-- Passage --
════════════════
A - C
ACE inhibitor: A medication that lowers blood pressure. ACE stands for angiotensin-converting enzyme. For PWDs who have protein (albumin) in the urine, ACE inhibitors can be used to slow kidney damage.
Albumin, albuminuria: Albumin is the main protein in blood. PWDs who are developing diabetic kidney disease (nephropathy) leak small amounts of albumin into the urine, a condition called microalbuminuria. As kidney disease progresses, more albumin leaks into the urine and becomes a condition called macroalbuminuria or proteinuria. As the amount of albumin in the urine increases, the kidneys' ability to filter the blood decreases.
A1C (hemoglobin A1C, glycosylated hemoglobin): A blood test that measures a person's average blood glucose level over the past two to three months. Hemoglobin is the part of a red blood cell that carries oxygen to the cells and sometimes joins with glucose in the bloodstream. Also called hemoglobin A1C or glycosylated hemoglobin, the test shows the amount of glucose that sticks to the red blood cell, which is proportional to the amount of glucose in the blood. Results are given as a percentage. The goal for control according to the American Diabetes Association (ADA) is 7 percent or less.
Atherosclerosis: Clogging, narrowing, and hardening of the body's large blood vessels, also called arteries. Atherosclerosis can lead to coronary heart disease, heart attack, peripheral arterial disease, stroke, and transient ischemic attack. It can also damage the arteries that go to the kidneys.
Autonomic neuropathy: A type of diabetic neuropathy (nerve damage) that can affect the lungs, heart, stomach, intestines, bladder, or genitals.
Autoimmune disease: A disorder of the body's immune system in which it mistakenly attacks and destroys body tissue that it believes to be foreign. Type 1 diabetes is considered an autoimmune disease.
Beta cell: A cell that makes insulin located in the islets of the pancreas.
Blood glucose level: The amount of glucose in a given amount of blood. In the United States, blood glucose levels are noted in milligrams per deciliter, or mg/dl. Many other countries use mmol/l (millimoles per liter).
Blood glucose monitoring, meter: Checking blood glucose levels by using a lancet to get a blood sample, which is placed on a strip inserted into a blood glucose meter. The goal of monitoring is to give people insight into their blood glucose control and use the data with their health care provider to improve their diabetes control.
Blood pressure: The force of blood exerted on the inside walls of blood vessels. Blood pressure is expressed as two numbers. For example, a blood pressure result of 120/80 mmHg is said as "120 over 80." The first number is the systolic pressure, or the pressure when the heart pushes blood into the arteries. The second number is the diastolic pressure, or the pressure when the heart rests.
════════════════
-- Exercise --
Copy the glossary word for word, from "Autoimmune disease: A" up to and including "an autoimmune disease.".

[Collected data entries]
════════════════
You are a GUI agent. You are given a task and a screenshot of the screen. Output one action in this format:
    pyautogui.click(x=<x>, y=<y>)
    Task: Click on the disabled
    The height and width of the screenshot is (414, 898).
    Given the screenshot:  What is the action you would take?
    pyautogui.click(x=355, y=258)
════════════════
-- Solution to this task --
Autoimmune disease: A disorder of the body's immune system in which it mistakenly attacks and destroys body tissue that it believes to be foreign. Type 1 diabetes is considered an autoimmune disease.